Pada awal Perang Dunia II pada tahun 1939, Josef Stalin mengirim lebih dari setengah juta tentara melintasi perbatasan barat Rusia untuk menyerang Finlandia. Ini adalah agresi militer ‘menakutkan’ Rusia yang digadang-gadang menjadi akhir dari Finlandia kala itu.
Selama tiga bulan, kedua
negara bertempur dalam cuaca musim dingin yang ekstrim. Menang jumlah dan
menang alutista, pasukan Rusia tentu saja percaya diri.
Sayangnya, hal tersebut
belum mampu memberikan kemenangan peperangan untuk Rusia.

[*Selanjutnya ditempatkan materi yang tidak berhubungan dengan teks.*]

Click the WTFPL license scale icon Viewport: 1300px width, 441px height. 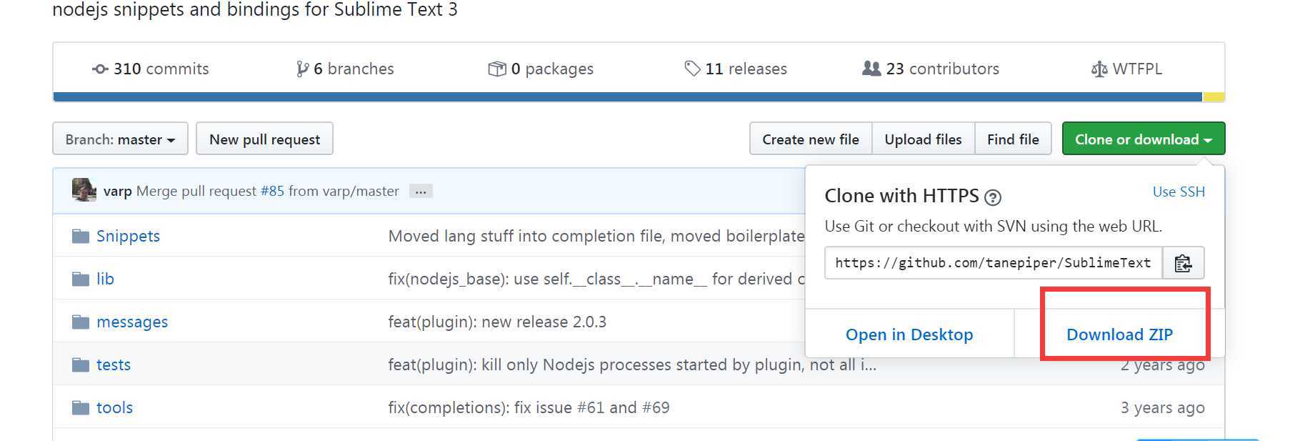click(x=1099, y=69)
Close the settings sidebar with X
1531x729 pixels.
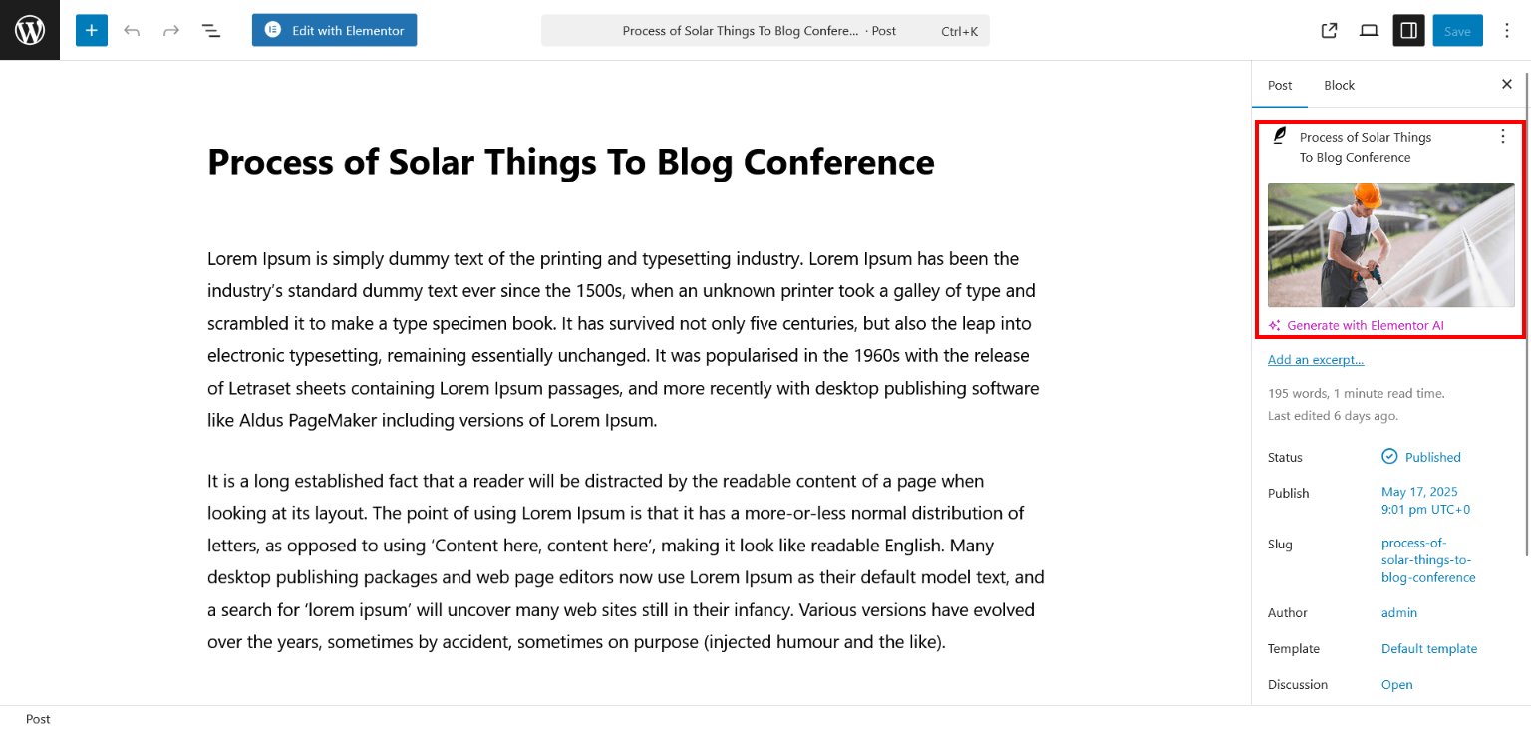[x=1507, y=85]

Pada akhirnya, mereka
harus pulang dan menerima kekalahan.
Tentu saja, Kekalahan itu
merupakan pukulan telak bagi Rusia. Stalin, setelah menyerang, percaya bahwa
Finlandia adalah sasaran yang mudah. Alasannya masuk akal : Rusia lebih tangguh
dalam berbagai aspek (Kuantitas dan Kualitas)
Detik itu, dalam matematika
Stalin, dia tidak memprediksikan sebuah Variabel X bernama Simo Häyhä
Winter War, 1939
Tentara Rusia berbaris ke
Finlandia dengan kekuatan 750.000 tentara, sementara tentara Finlandia hanya
berkekuatan 300.000 orang. Jika dibandingkan Rusia pun, tank Finlandia hanya
puluhan dan pesawatnya, 100 (tanda kutip, kurang lebih)
Disisi lain, Rusia sangat
gila-gilaan dalam agresinya ini. Mereka tidak segan membawa hampir 6.000 tank
dan lebih dari 3.000 pesawat—sebuah perbandigan yang tidak masuk akal jika
harus dilawan oleh tentara Finlandia yang ‘seadanya’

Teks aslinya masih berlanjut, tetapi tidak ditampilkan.